Interest rate hike likely this year, Yellen reiterates
Updated : 14:15
An increase in short-term interest rates is likely at some point this year, the chair of the Federal Reserve bank Janet Yellen was set to tell congressmen on Wednesday afternoon, according to prepared remarks released before her testimony.
Yellen appeared to in effect reiterate the stance she set out on 10 July in a speech in Cleveland, with traders expected to tune into the question and answer session scheduled for after her speech.
In the text of the speech Yellen said the prospects for “further improvement” in the US labour market and economy more broadly were favourable.
However, some labour market gauges indicate “there is still some slack in labour markets”.

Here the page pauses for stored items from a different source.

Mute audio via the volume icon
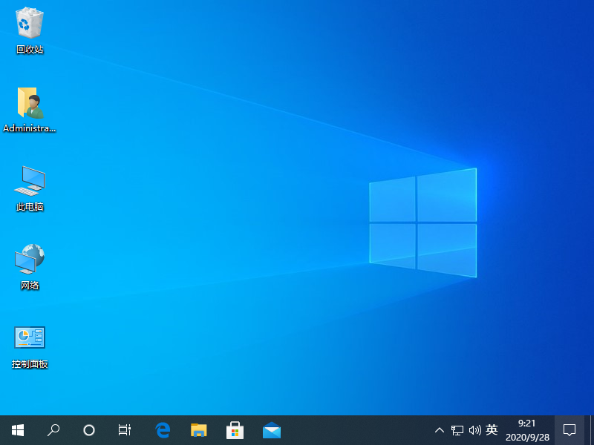Image resolution: width=594 pixels, height=445 pixels. point(474,430)
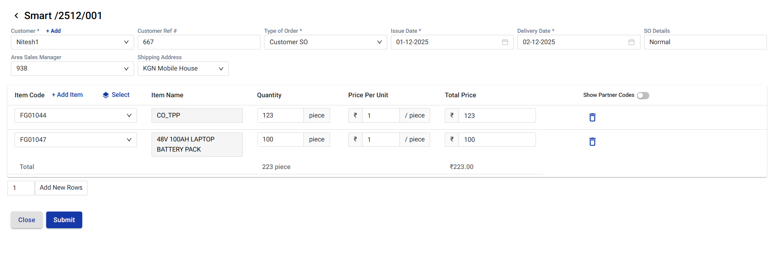Viewport: 777px width, 278px height.
Task: Delete the FG01047 item row
Action: pos(592,142)
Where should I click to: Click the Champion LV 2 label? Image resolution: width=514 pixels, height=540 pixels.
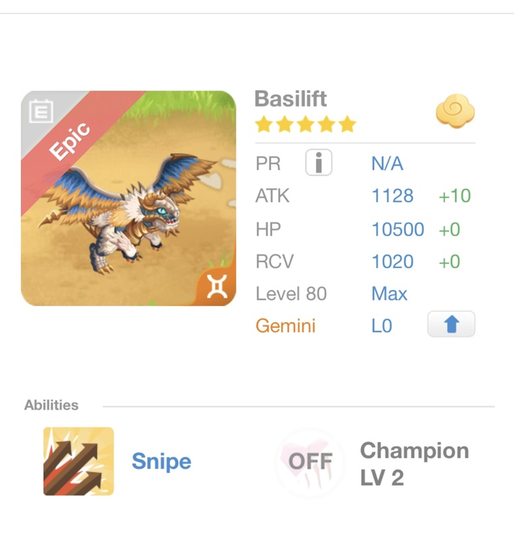(414, 464)
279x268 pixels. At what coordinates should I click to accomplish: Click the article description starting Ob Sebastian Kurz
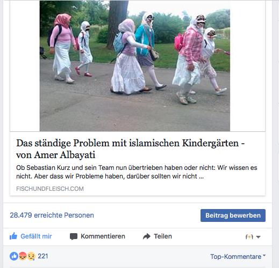(137, 172)
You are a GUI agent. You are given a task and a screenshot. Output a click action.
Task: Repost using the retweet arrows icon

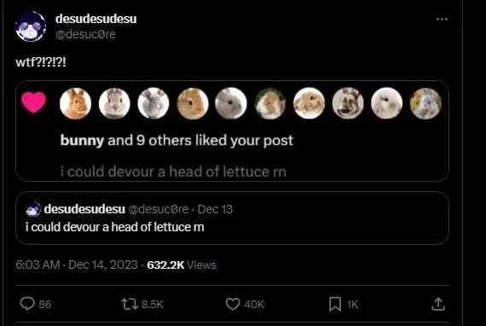pos(130,305)
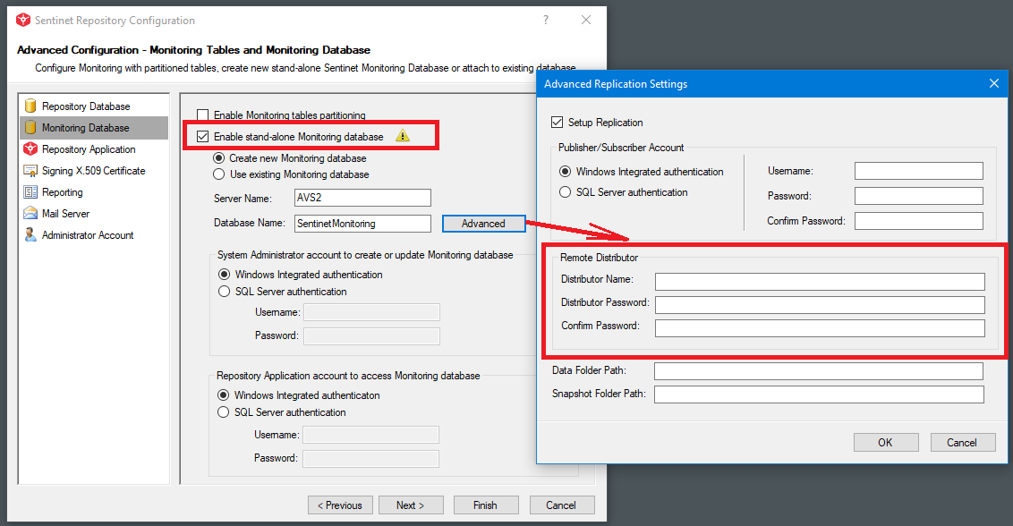Click the Server Name text box
The image size is (1013, 526).
pyautogui.click(x=362, y=199)
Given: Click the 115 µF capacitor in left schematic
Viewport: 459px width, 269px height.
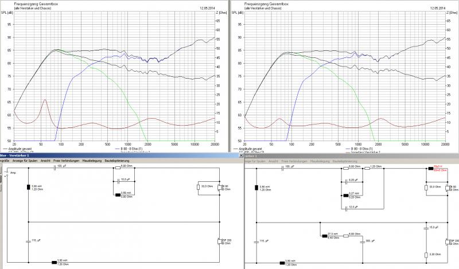Looking at the screenshot, I should coord(28,239).
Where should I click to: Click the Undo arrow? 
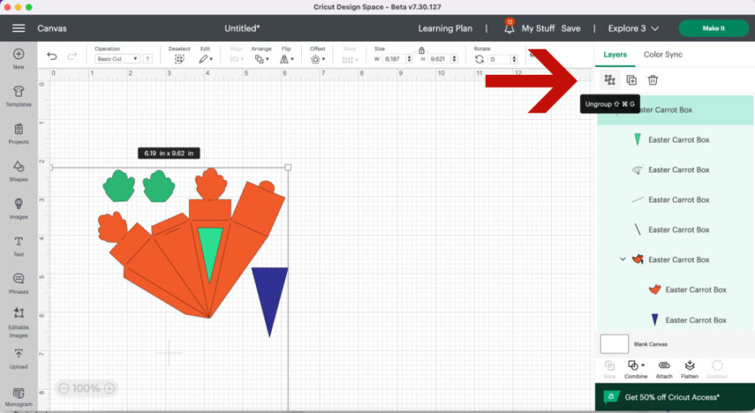point(52,57)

“Although there are tentative signs that wage growth has picked up, it continues to be relatively subdued, consistent with other indications of slack,” she added.
In the FOMC's judgment, she went on to explain, labour market conditions “had improved substantially” but were not yet consistent with maximum employment.
As regards prices, the policy-maker said inflation had continued to run below the central bank's longer-run objective, but it believed "transitory factors had played "a major role".
"We continue to anticipate that it will be appropriate to raise the target range for the federal funds rate when the Committee has seen further improvement in the labor market and is reasonably confident that inflation will move back to its 2% objective over the medium term," she concluded.
Yellen's message was met with a lukewarm reception, with analysts indicating that the Fed chairwoman's testimony provided little new insight into her latest thinking.
"Regardless of her current assessment of economic conditions, what will determine the timing of the first rate hike and the pace of tightening after that is economic conditions, particularly the pace of wage growth and core inflation," said Paul Ashworth, chief US economist at Capital Economics.
"We still believe that a pick-up in both will prompt the Fed into a much more aggressive series of rate hikes next year."